Las consecuencias de la indiferencia religiosa

La gravedad de la indiferencia se manifiesta por las consecuencias que se deducen de


las diferentes manifestaciones:

.- El desinterés por todo lo relacionado con Dios y por su presencia en la vida del ser
humano.

.- La ausencia de cualquier tipo de obligación religiosa.

.- La sustitución de lo religioso por las ideas propias de profesión, de política y de


vida familiar, o bien por la simple evasión, la diversión sistemática o el refugio en el
alcohol, la droga, etc.

Un gran porcentaje de creyentes intelectuales contemplan la fe cristiana como un


tanto infantil y, en ocasiones, hasta como antipática y ridícula. Prefieren, por lo tanto,
relacionarse privadamente con Dios aceptando, rechazando y acomodando los
dogmas según sus criterios personales. Lo que en épocas pasadas hubiera sido una
herejía, hoy no pasa de ser para ellos sino la praxis de la libertad de pensamiento en
un mundo pluralista.

Conclusión

La religión no es algo extraño puesto que ha estado con el ser humano desde el
principio de los tiempos. Está claro que Dios no ha sido inventado por el hombre,
sino que el hombre ha sentido la presencia de Dios en su vida.
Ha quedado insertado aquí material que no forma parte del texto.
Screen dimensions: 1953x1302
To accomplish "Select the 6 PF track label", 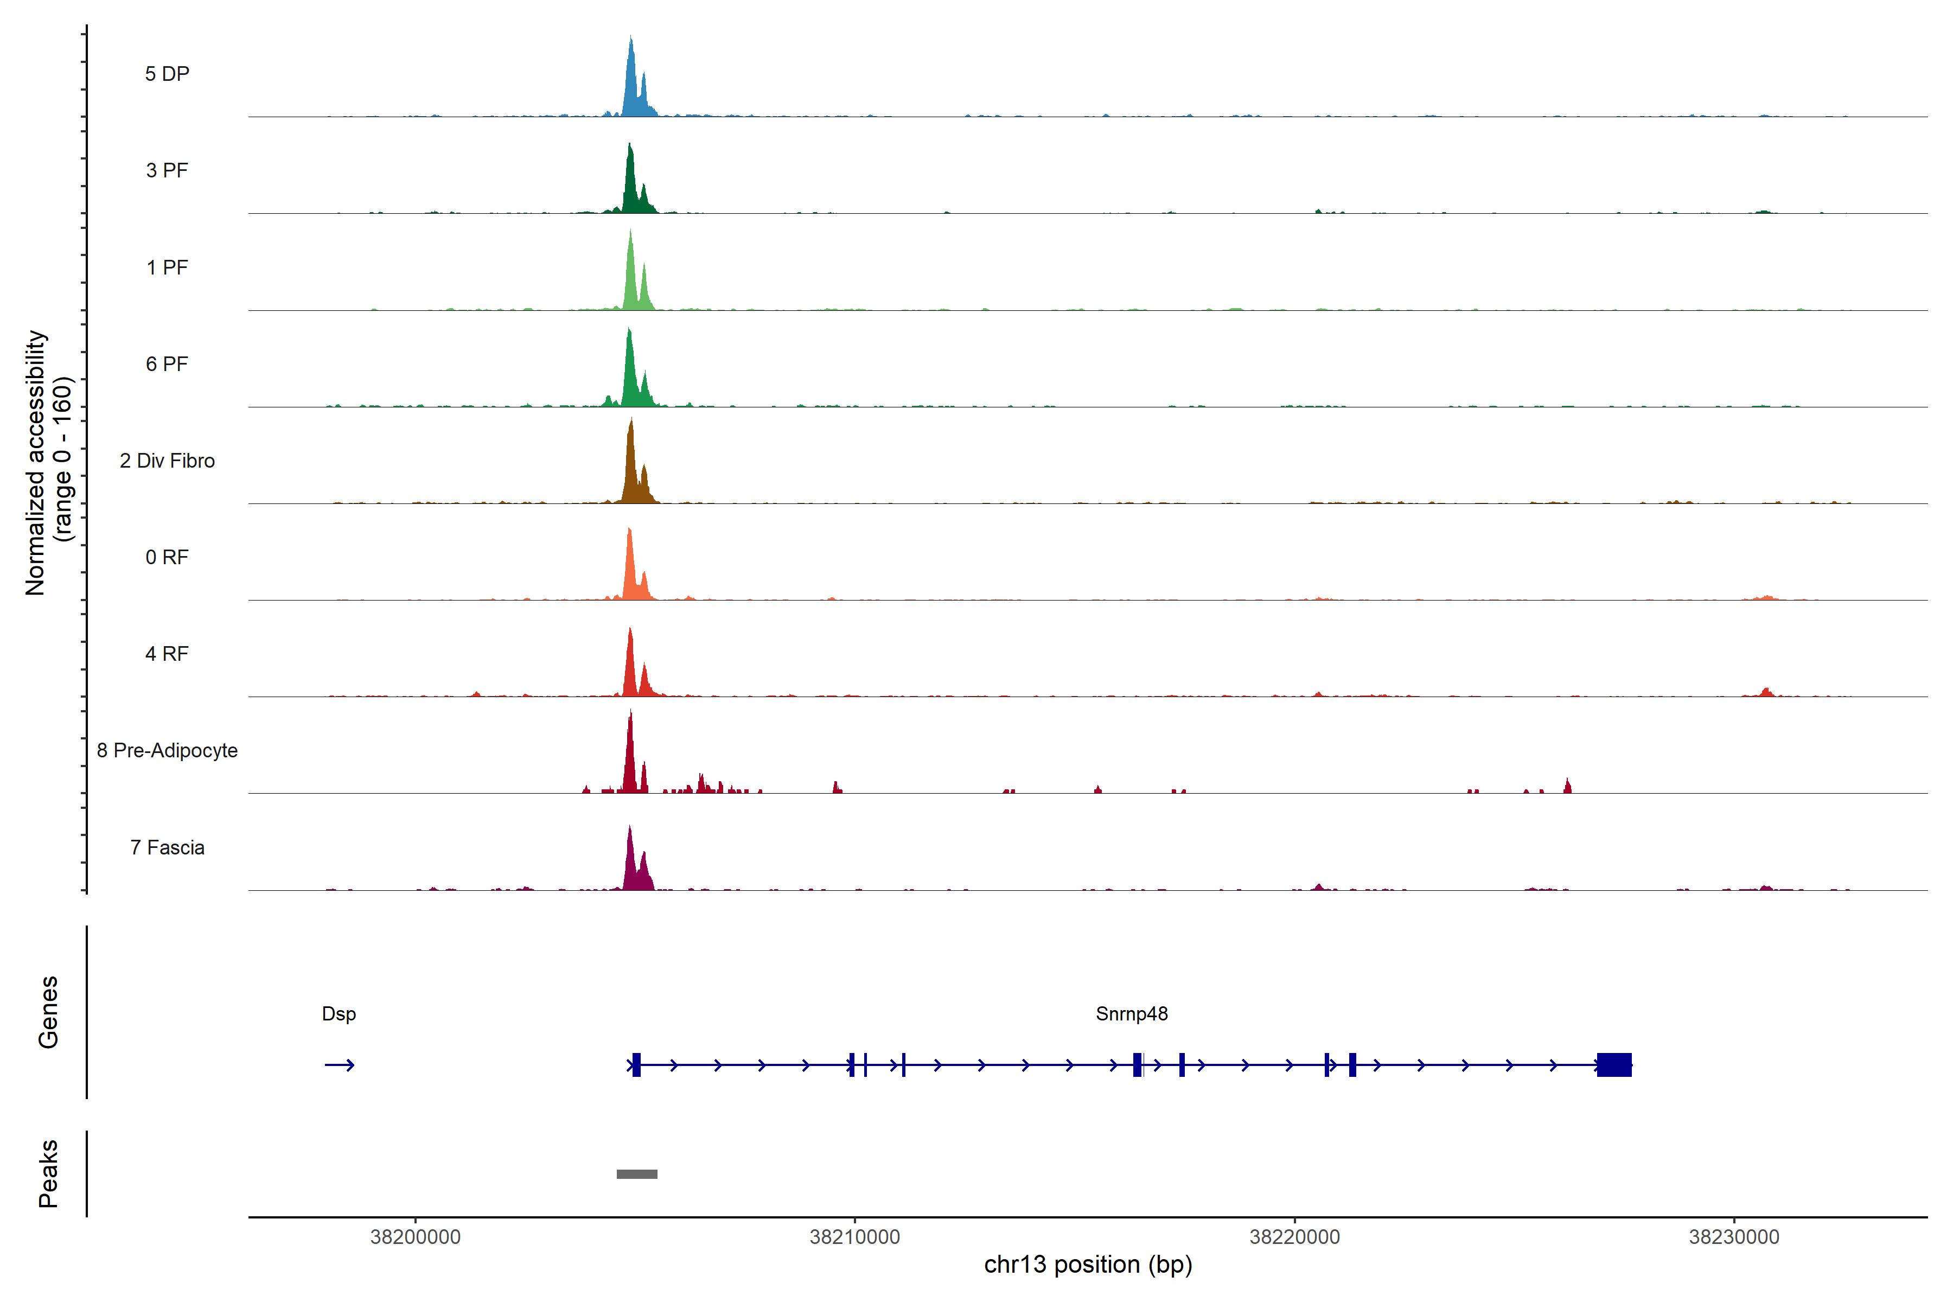I will [x=167, y=364].
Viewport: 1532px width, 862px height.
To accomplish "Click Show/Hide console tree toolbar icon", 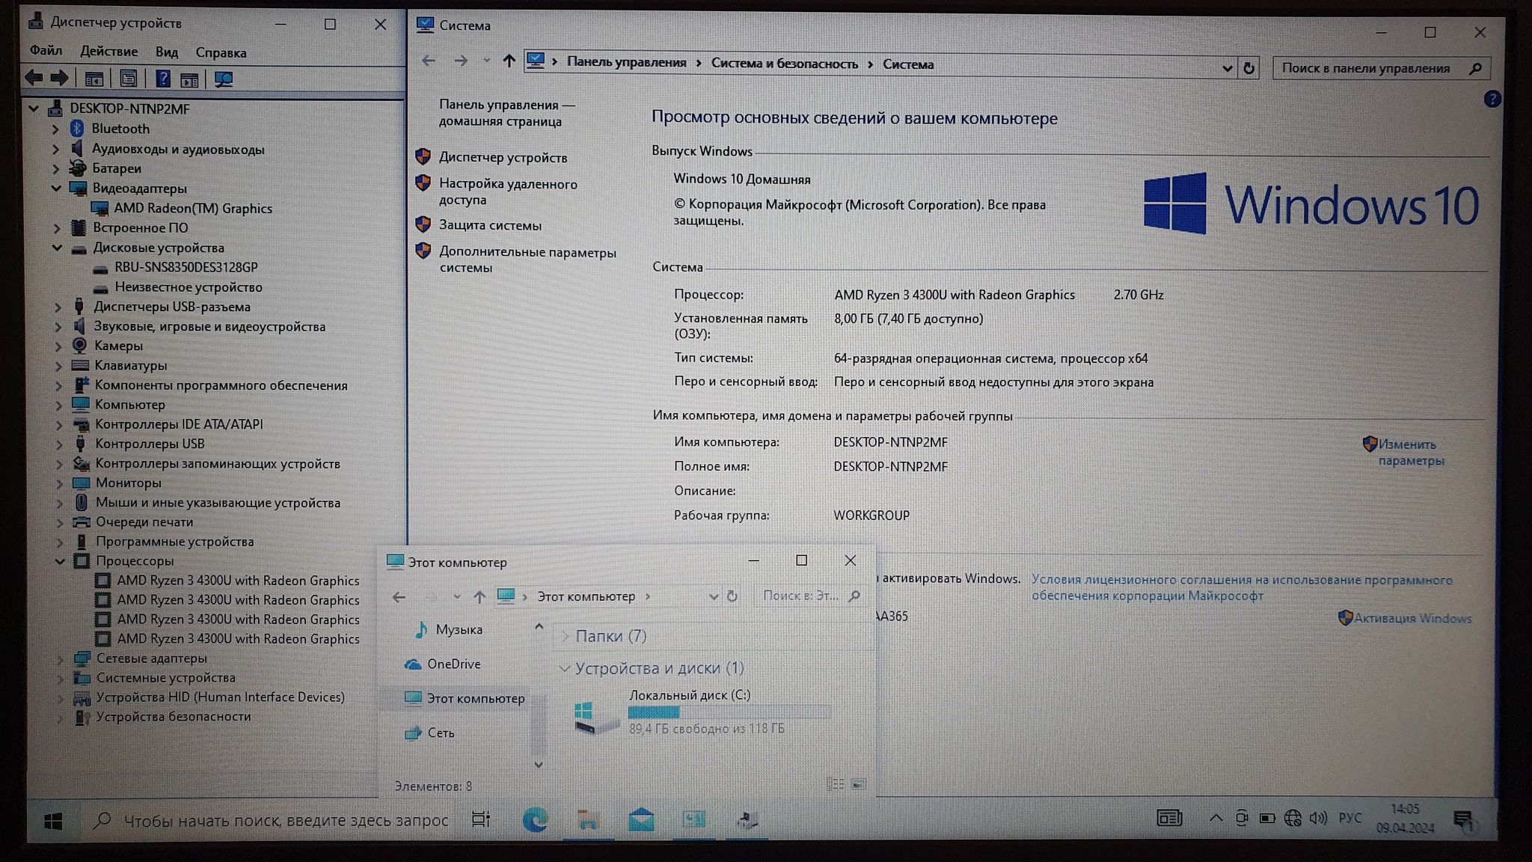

La religión no constriñe, sino que da libertad. Los creyentes aceptamos a Dios como
parte de nuestras vidas; no como algo extraño, sino como algo intrínseco a nosotros
mismos. Dios es como el respirar: no respiramos conscientemente ni pensamos en
ello, pero lo hacemos.

La religión es vida; vida completa puesto que procede de Dios. Y da alegría, felicidad
y capacidad para vivir, y también la seguridad de ser amados por Dios. Sin embargo,
la religión debemos vivirla con auténtica fe para así tener acceso a una vida completa.
Y para ello no dejemos de acudir a la Iglesia y de practicar la verdadera religión.